Sebelum pandemi, aku tak memiliki banyak aktivitas. Fokus utamaku hanya kuliah. Aku bahkan tidak mengikuti organisasi selain yang diwajibkan oleh kampusku. Tentu saja hal itu kulakukan sekadar formalitas. Namun enam bulan di rumah membuatku benar-benar merasa terpenjara. Aku sudah membaca begitu banyak buku, menonton seluruh serial Netflix, dan mendengarkan lagu-lagu baru yang sebagian besar tidak cocok untuk telingaku. Namun semua itu tidak berhasil memudarkan rasa bosanku karena terpenjara di rumah.
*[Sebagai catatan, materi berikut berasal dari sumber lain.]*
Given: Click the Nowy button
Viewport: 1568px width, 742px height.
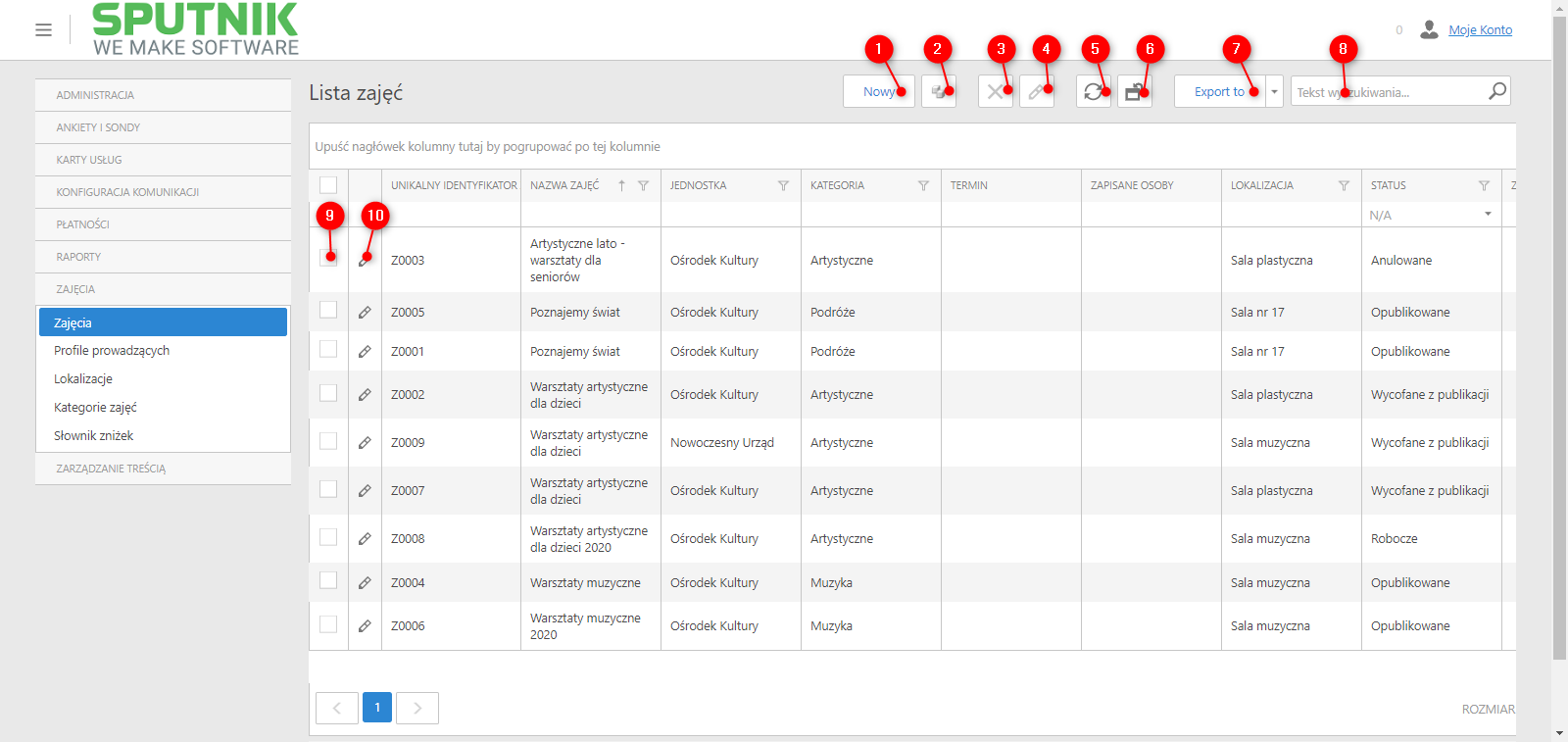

Maka dari itu, aku berusaha memohon kepada kedua orang tuaku untuk mengikuti kegiatan pengabdian masyarakat yang diadakan oleh BEM kampusku. Aku hendak mendaftar menjadi relawan. Awalnya mereka tentu saja menolak.
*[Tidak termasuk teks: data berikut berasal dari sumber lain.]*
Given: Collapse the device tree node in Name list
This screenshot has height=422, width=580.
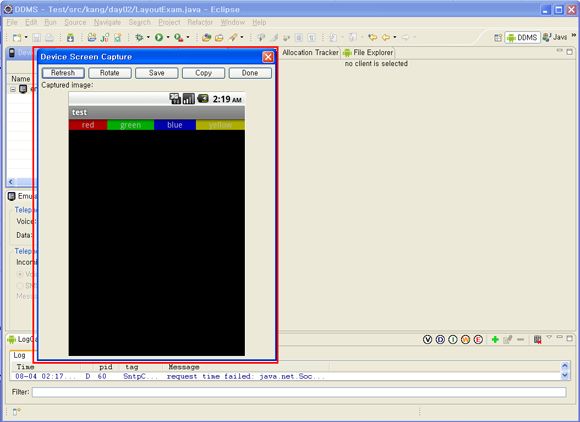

“Ini situasi yang rumit, Ra. Kamu dengar kan berita kematian di luar sana? Kami gak mau namamu ada dari sekian banyak statistik kematian akibat dari pandemi ini,” ujar Papa dengan tegas sewaktu aku pertama kali mengutarakan maksudku. Mama mengangguk setuju.
Meski mereka sangat tegas, tetapi mereka juga orang tua yang demokratis. Setelah berkali-kali aku mengutarakan keinginanku, menjelaskan bagaimana konsep kegiatan, termasuk peraturan protol kesehatan yang harus ditaati, mereka akhirnya menyetujui pilihanku.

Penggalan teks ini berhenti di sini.